Access terms are equally thin. MAI-Thinking-1 is in private preview on Microsoft Foundry , but rate limits, concurrency caps, and SLA terms are not publicly documented, and Microsoft has not specified how a developer qualifies for an invitation. A MAI Playground is described as a "public preview coming soon" with no date attached, and the lower-cost MAI-Voice-2-Flash variant is also listed as "coming soon" without a timeline . No general-availability date has been confirmed, and final API terms are unset.

The benchmark picture carries the same caveat. The headline figures — 52.8% on SWE-Bench Pro, positioned against Claude Opus 4.6, plus 97.0% on AIME 2025 and 87.7% on LiveCodeBench v6 — are vendor-reported, including the Surge human-preference result over Claude Sonnet 4.6 across 1,276 tasks . None has been independently replicated yet. The gap between Microsoft's claimed SWE-Bench Pro parity and external confirmation is the single open question that matters most for anyone deciding whether to build on it.

The concrete takeaway: treat MAI-Code-1-Flash and MAI-Image-2.5 as evaluable today, because they ship with prices and benchmarks you can test. Treat MAI-Thinking-1 as a credible but unpriced preview — worth requesting access to and worth benchmarking yourself, but not yet something to commit a production roadmap to until cost, limits, and third-party scores exist.

Frequently asked questions

What is MAI-Thinking-1 and how does it compare to GPT-4o or Claude?

Dataset section:
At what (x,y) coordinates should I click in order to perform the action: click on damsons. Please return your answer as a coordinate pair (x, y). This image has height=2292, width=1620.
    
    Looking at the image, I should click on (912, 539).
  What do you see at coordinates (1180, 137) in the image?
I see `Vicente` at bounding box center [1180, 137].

Activity:
Update the passage on Microsoft's MAI models between "The benchmark picture" and "third-party scores exist.", inclusive, so that "vendor-reported" becomes "self-reported". The listing has nothing to do with the passage on Microsoft's MAI models.

Exercise solution:
The benchmark picture carries the same caveat. The headline figures — 52.8% on SWE-Bench Pro, positioned against Claude Opus 4.6, plus 97.0% on AIME 2025 and 87.7% on LiveCodeBench v6 — are self-reported, including the Surge human-preference result over Claude Sonnet 4.6 across 1,276 tasks . None has been independently replicated yet. The gap between Microsoft's claimed SWE-Bench Pro parity and external confirmation is the single open question that matters most for anyone deciding whether to build on it.

The concrete takeaway: treat MAI-Code-1-Flash and MAI-Image-2.5 as evaluable today, because they ship with prices and benchmarks you can test. Treat MAI-Thinking-1 as a credible but unpriced preview — worth requesting access to and worth benchmarking yourself, but not yet something to commit a production roadmap to until cost, limits, and third-party scores exist.